Objetivos>
(A) Responde, por favor, estas preguntas sobre el texto acerca de Abidin Saleh Bachir, con una respuesta por línea y las mismas marcas:
(i) ¿Qué libro de Barack Obama se cita?
(ii) ¿Cómo se llama el tabaco típico que se olía en el rincón del té?
(iii) ¿Cerca de qué estación de metro estaba el piso de Moratalaz?
(B) Redacta lo que sigue al texto acerca de Abidin Saleh Bachir a partir de su última frase.
══ Página ══
Bahia M.H Awah (8/11/2009)
Barack Obama en su libro «Los sueños de mi padre» contaba que en un viaje de mochila por España cuando era estudiante conoció un emigrante africano al que describía en tono familiar y subrayaba las consecuencias de su emigración desplazado por su situación económica «un hambriento más lejos de su hogar, uno de los muchos hijos de las antiguas colonias -argelinos, hindúes, paquistaníes- abriendo brechas en las barricadas de sus antiguos amos, haciendo su propia harapienta y azarosa invasión». Y la historia aquí se repite porque los hechos tienen un punto de convergencia común.
A Abidin Saleh Bachir, lo conocí a mediados del 2000 en el barrio madrileño de Lavapies, ya en aquella época una barriada multirracial donde el emigrante se sentía como en su tierra por la variedad de restaurantes que desprendían olores a comidas de diferentes países y por los atuendos identitarios que lucían unos y otros venidos desde muy lejos y de diferentes culturas. Todo fue una casualidad. Yo realizaba un curso práctico de periodismo con la Cadena Ser, y residía en una calle cercana a la Gran Vía, La Ballesta 18, desde donde podía caminar hasta la representación saharaui en el barrio de Lavapies sin gastar en el «metro» las pocas pesetas de que disponía. No hacía mucho que había acabado mi curso práctico y ya estaba moviéndome en busca de un trabajo.
Una vez me acerqué a la representación y al entrar me fijé que desde un rincón habilitado para preparar té, se oía la conversación de dos personas, que al acercarme a ellas invadían mis sentidos el aromático olor del té verde y un especial olor a humo del tabaco típico más consumido entre los saharauis y los mauritanos, maneiya. Allí conversaban dos personas que afectuosamente me saludaron y me ofrecieron un vaso de una de las tandas del té. Uno de aquellos hombres era Abidin Bachir Kaid Saleh. Sostenía entre sus dedos una tuba, pipa saharaui, y sobre el tablero de un espacio que era cocina reposaba su gastada pitillera de un cuero bien trabajada. Estuvimos hablando un buen rato y luego me invitó a acompañarle a un piso en Moratalaz que compartía con un madrileño, compañero de trabajo, muy cerca de la salida del «metro», estación Vinateros. A causa de nuestra conversación sobre trabajo me propuso una cita el día siguiente para presentarme a unos amigos suyos que dirigían una nueva productora y estaban buscando un auxiliar de producción. Su misión era entrenar a un actor que debía en su papel hacer de árabe y adoptar un tono de no hablar bien el español. Tenía que hacer también otras tareas como cuidar el plató de noche y ayudar en imprimir los guiones y distribuirlos, un trabajo de auxiliar que no estaba mal por el ambiente y la gente del mundo del cine que se iba conociendo.
Al principio quedábamos en ocasiones para visitar unos amigos suyos de la diáspora saharaui en Madrid. Luego compartimos durante un mes una casa en San Martín de la Vega donde empecé con la productora y otra casa por muy poco tiempo en Fuenlabrada. En ese periodo de convivencia fui conociéndolo más y congeniando con su singular carácter. Coincidíamos en muchas reflexiones sobre nuestra situación en el exilio como individuos que pagábamos de forma personal las múltiples consecuencias de un proceso de descolonización mal acabado que nos dejó España. Me habló de sus dificultades en la urbe que conocía mucho antes de iniciar en ella sus nuevas andaduras en busca de un trabajo. Aún me acompañan sus consejos: «Tienes estudios y buena formación, trabaja en lo que sea para no pedir ni sufrir dependencia, esto es Occidente».
═══
══ Información proporcionada ══
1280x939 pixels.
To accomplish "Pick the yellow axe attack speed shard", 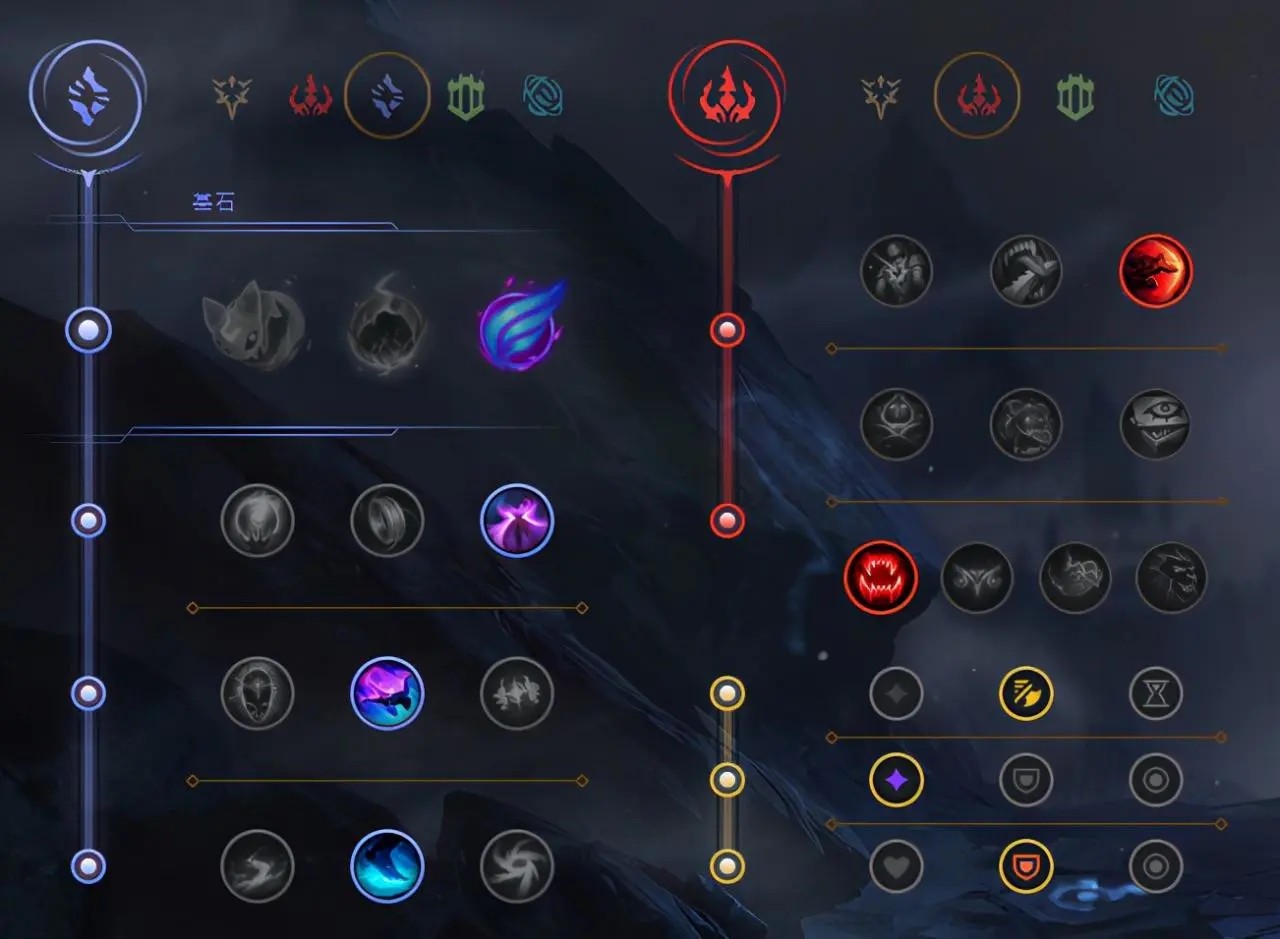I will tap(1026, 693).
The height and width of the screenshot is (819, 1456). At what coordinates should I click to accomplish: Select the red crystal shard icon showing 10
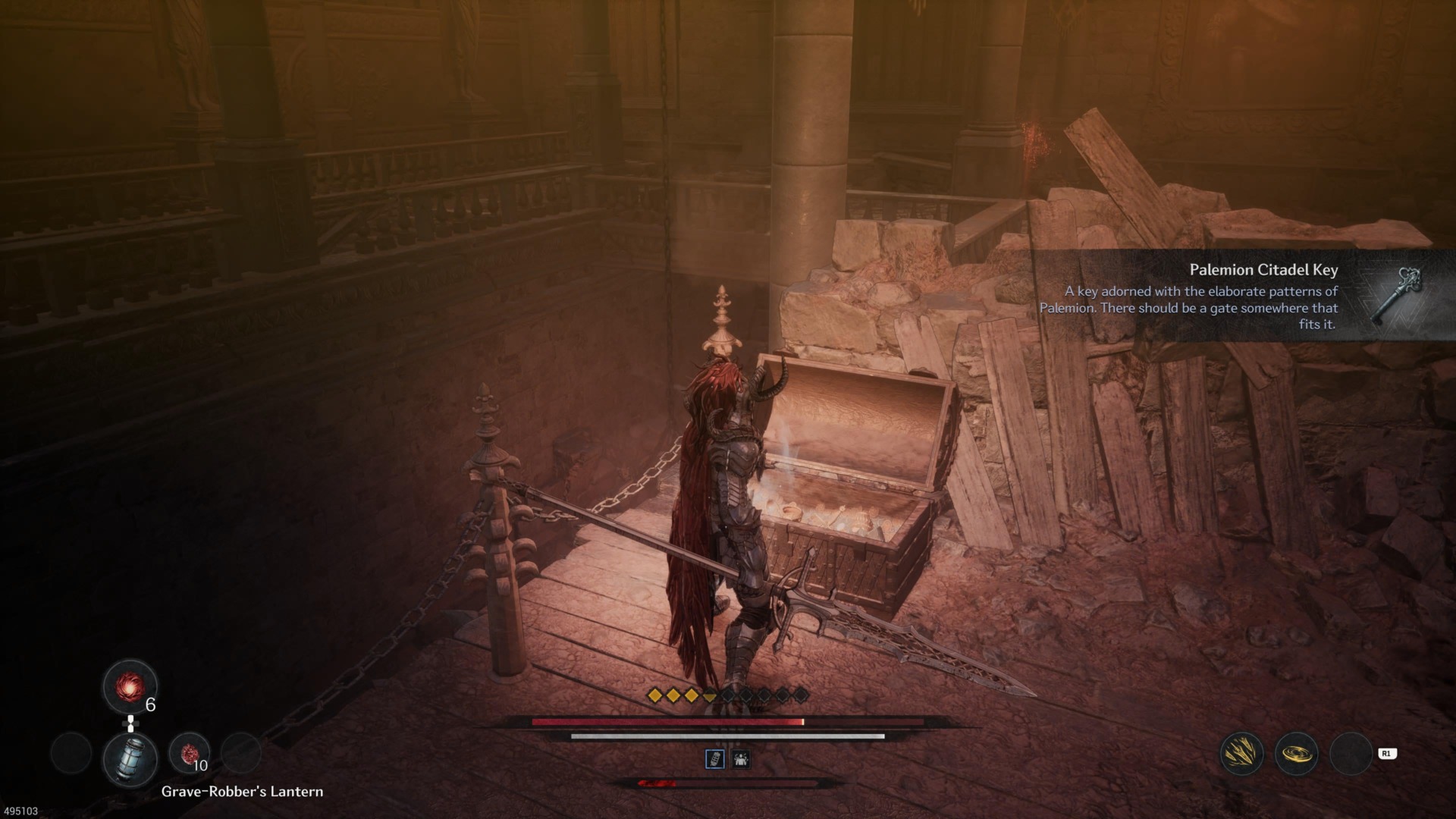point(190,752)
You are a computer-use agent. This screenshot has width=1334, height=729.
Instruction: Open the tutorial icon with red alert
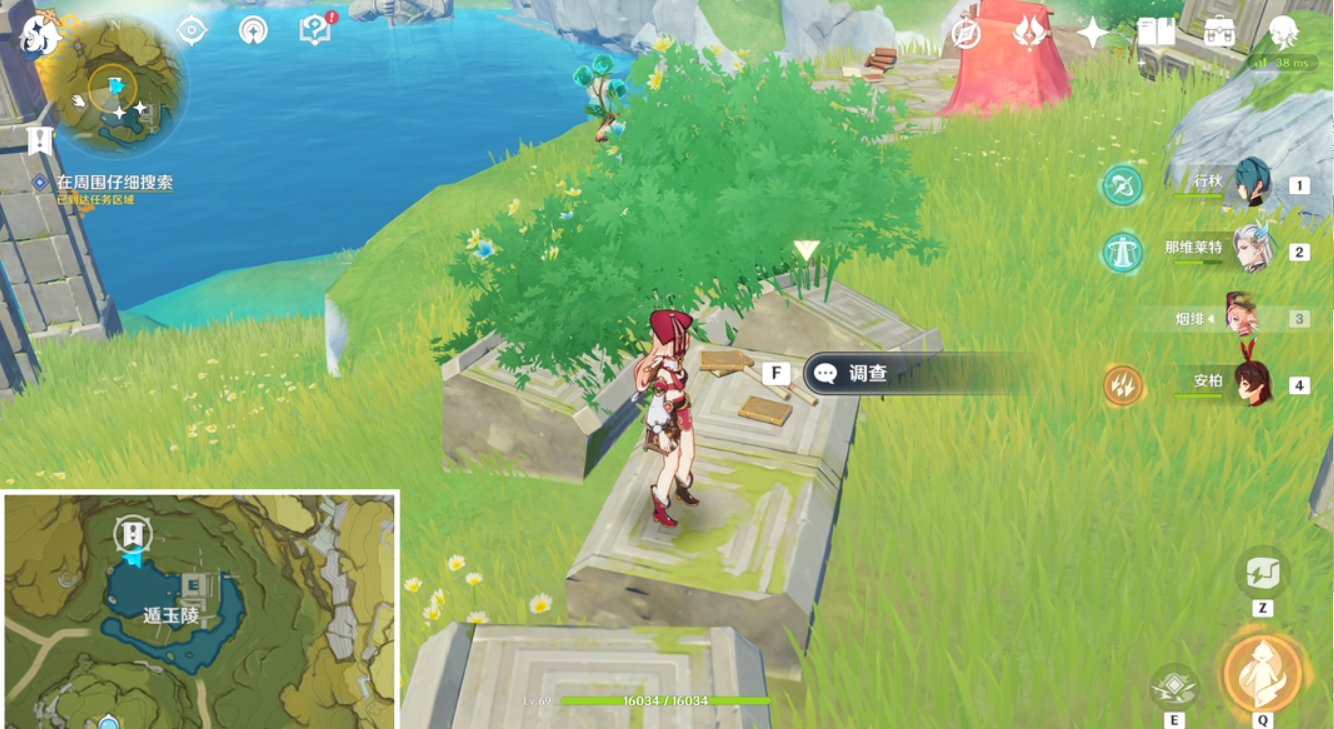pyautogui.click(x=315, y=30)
═══
Respuestas por tarea>
(A)
(i) «Los sueños de mi padre»
(ii) Maneiya
(iii) Vinateros

(B)
Era crítico con los políticos de forma general y tenía una visión de la vida que sólo se adquiere de los buenos hombres del desierto, sensible, bondadoso y solidario con los demás.
Congenié enseguida con su sentido del humor y sensibilidad humana, sentí su sinceridad y su filosofía de vida. Me fascinó con sus buenos conocimientos en literatura española y sus grandes referentes. Otra faceta que descubrí en él era el apego a sus raíces culturales y a la causa por la que luchan todos los saharauis. Era un gran orador, virtud que admiraba de él, la misma que constaté años mas tarde al conocer a Chedad, uno de sus hermanos mayores. Entablábamos al amor del té ricas charlas sobre los grandes poetas de la literatura española y hasania, y me recitaba algunos versos y complacido me preguntaba si conocía el autor.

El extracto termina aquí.